Assim, por todos os ângulos analisados, tanto no que se refere à compatibilidade do artigo 61 da Lei nº 8.981/1995 com o sistema jurídico, bem como o modo que vem sendo aplicado, exprime a natureza sancionatória (punitiva) e não tributária dessa norma [8].
[1] Não se discute, no presente artigo, a possibilidade ou não fiscalização tributária utilizar-se de prova emprestada, no entanto, deve-se ter em mente que as conclusões do processo penal não podem ser transportadas automaticamente para o processo administrativo.
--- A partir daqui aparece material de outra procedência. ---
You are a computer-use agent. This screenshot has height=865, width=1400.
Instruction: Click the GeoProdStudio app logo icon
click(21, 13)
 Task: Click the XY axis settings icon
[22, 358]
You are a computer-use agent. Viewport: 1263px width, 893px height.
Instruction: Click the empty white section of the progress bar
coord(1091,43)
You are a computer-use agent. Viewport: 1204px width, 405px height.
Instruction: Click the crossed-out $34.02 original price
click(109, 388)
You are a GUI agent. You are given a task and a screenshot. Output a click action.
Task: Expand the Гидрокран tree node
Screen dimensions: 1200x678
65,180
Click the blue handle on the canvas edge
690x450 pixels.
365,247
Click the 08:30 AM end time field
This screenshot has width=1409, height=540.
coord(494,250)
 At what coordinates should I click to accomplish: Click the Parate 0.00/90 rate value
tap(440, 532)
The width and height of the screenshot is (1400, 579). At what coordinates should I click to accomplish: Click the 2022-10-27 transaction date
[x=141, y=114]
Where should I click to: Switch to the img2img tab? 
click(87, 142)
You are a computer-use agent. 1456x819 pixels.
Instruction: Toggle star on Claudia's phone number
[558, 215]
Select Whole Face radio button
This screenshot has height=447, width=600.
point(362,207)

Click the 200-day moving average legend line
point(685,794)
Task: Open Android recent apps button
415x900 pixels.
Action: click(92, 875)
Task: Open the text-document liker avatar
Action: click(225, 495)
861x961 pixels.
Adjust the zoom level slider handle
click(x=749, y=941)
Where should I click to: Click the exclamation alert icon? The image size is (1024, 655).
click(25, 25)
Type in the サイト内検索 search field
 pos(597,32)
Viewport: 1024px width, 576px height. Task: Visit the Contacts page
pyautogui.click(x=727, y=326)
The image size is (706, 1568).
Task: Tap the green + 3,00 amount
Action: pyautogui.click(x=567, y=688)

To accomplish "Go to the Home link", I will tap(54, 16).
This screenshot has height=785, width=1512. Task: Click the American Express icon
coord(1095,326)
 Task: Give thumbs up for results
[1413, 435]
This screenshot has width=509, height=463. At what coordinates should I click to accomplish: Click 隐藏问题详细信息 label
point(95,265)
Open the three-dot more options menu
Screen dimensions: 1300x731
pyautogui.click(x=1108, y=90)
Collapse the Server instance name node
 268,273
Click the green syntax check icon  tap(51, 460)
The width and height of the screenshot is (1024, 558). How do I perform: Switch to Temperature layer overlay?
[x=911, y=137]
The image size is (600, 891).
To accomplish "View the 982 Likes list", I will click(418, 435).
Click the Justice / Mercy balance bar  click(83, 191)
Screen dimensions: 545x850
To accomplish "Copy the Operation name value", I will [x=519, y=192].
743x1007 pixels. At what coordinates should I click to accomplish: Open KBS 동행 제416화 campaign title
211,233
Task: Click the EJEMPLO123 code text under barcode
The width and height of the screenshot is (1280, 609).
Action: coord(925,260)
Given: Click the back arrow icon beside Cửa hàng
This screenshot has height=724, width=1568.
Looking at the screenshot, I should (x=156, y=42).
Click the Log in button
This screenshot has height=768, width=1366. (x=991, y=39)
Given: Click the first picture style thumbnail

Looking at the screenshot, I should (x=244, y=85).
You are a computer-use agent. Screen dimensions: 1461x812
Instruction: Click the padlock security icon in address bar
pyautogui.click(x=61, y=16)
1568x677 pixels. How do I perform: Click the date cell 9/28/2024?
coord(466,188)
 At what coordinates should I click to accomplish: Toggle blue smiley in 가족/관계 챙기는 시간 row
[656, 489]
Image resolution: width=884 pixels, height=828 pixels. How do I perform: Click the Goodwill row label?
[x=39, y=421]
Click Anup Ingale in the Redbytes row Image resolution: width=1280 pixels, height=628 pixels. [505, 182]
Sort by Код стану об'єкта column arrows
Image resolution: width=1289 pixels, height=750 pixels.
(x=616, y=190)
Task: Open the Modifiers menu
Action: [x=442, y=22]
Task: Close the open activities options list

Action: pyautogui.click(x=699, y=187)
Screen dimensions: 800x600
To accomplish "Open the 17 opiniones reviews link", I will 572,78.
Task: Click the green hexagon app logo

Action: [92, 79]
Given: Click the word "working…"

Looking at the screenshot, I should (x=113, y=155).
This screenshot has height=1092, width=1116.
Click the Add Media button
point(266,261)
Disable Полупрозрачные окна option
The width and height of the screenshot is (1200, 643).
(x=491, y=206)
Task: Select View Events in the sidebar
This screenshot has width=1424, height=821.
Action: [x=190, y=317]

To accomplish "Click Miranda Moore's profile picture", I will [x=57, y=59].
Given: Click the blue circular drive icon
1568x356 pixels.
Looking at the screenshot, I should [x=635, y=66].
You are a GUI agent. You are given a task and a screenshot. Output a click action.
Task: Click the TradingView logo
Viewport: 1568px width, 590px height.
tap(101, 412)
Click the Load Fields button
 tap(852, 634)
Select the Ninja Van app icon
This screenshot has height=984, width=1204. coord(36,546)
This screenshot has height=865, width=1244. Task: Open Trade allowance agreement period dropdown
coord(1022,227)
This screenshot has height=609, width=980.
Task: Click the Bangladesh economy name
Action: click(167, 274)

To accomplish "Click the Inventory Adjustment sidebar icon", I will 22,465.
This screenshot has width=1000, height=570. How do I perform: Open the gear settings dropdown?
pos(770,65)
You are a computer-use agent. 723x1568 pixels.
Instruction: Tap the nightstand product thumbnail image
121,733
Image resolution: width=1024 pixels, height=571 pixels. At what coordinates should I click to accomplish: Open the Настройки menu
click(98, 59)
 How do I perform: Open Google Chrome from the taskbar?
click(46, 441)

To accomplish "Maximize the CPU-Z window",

Isso porque compete à fiscalização o exercício da atividade instrutória necessária e indispensável para a valoração dessas provas para fins de verificar se são suficientes a constituição do crédito tributário, nos termos do artigo 29, da Lei nº 9.784/9913.
[2] Acórdão 1302-002.549. 2ª T.O 3ª C. 1ª S. S. 20/02/2018. Nesse mesmo sentido: Acórdão 1201-003.614. 1º T.O. 2ª C.1ª S.S.10/3/2020. Acórdão 9101-004.543. CSRF.1ª T. S. 7/11/2019.
[3] OLIVEIRA, Ricardo Mariz. Tributação ilícito…op.cit., p.129.
[4] Id.Ibid., p.129.
[5] Acórdão 1201-004.560. 1ª T.O 2ª C. 1ª S. S. 19/01/2021.
[6] SCHOUERI, Luís Eduardo, Dedutibilidade de despesas com atividades ilícitas . Tributação do ilícito: estudos em comemoração aos 25 anos do Instituto de Estudos Tributário -IET. Coordenadores Pedro Agustin Adamy. Arthur M. Ferreira Neto, André Folloni…[et al.] São Paulo: Malheiros, 2018, p.205 -208.
[7] ÁVILA, Humberto. Dedutibilidade de despesas com o pagamento de indenização decorrente de ilícitos praticados por ex-funcionários.Tributação do ilícito: estudos em comemoração aos 25 anos do Instituto de Estudos Tributário -IET. Coordenadores Pedro Agustin Adamy. Arthur M. Ferreira Neto, André Folloni…[et al.] São Paulo: Malheiros, 2018, p.97.
[8] GOULART, Paula Jacques. IR-Fonte sobre pagamento sem causa e a beneficiários não identificados: Antijuridicidade da regra frente à natureza sancionatória da alíquota de 35%. In: LINS, Robson Maia (coord). Direito tributário sancionatório. São Paulo: Noeses, 2021.